Ahora, ¿por dónde empezar? Es complicado decidir cómo abordar algo tan grande, algo tan complejo. Rápidamente nos dan ganas de empapelar toda la escuela con carteles, de pedir que vengan a darnos talleres contra el acoso escolar, de abrir el calendario para buscar todos los “Días de” que casen con nuestro objetivo. Todo parece poco para trabajar en nombre del bienestar y de la protección cuando sabemos que hay muchos niños y niñas, y también personas adultas, que ni una cosa ni la otra. Y lamentablemente sabemos el precio que pagan por ello. Por eso, cuando tuve que decidir por dónde empezar, decidí empezar por el medio. Decidí empezar por abordar la neutralidad.

La neutralidad es el motor de la violencia, es la gasolina de todo lo que atenta contra el bienestar y contra la protección. La neutralidad es el “no es mi problema”, es el “los trapos sucios se lavan en casa”. Es el “si te hacen, la devuelves” y el “si no va contigo, no te metas”, porque no hay cosa más neutral que pensar que cuando dos niños se violentan mutuamente ambos quedan exentos de responsabilidad al haberse colocado en el mismo plano, y que solo conviene implicarse cuando somos las protagonistas.

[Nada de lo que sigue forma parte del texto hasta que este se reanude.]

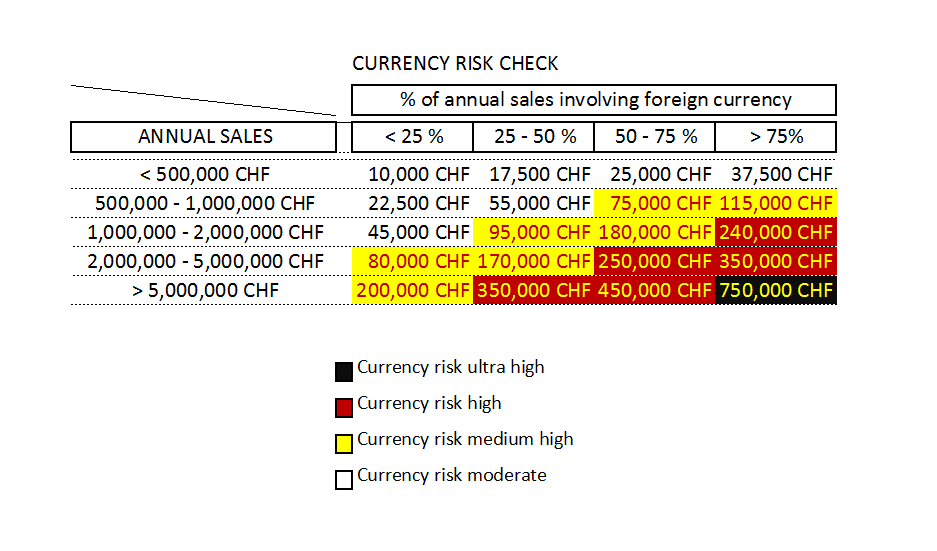The width and height of the screenshot is (937, 551).
Task: Click the 240,000 CHF red cell
Action: tap(776, 232)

Porque en la escuela, como fuera de ella, violentan quienes pueden, y su capacidad se sustenta en la inacción colectiva. La mejor defensa es solo un buen ataque cuando el que ataca permite al de enfrente defenderse cediendo parte de su poder. De lo contrario, hasta el intento de defensa puede perjudicar al que se defiende. No hay más que ver en la televisión escenas salvajes donde quienes tienen poder, por ejemplo en forma de uniforme, retienen a los que intentan sin éxito defenderse desde el suelo, sabiendo que con cada intento de liberarse, los que se defienden están cavando su tumba. La voluntad no es nada sin capacidad para ejercerla.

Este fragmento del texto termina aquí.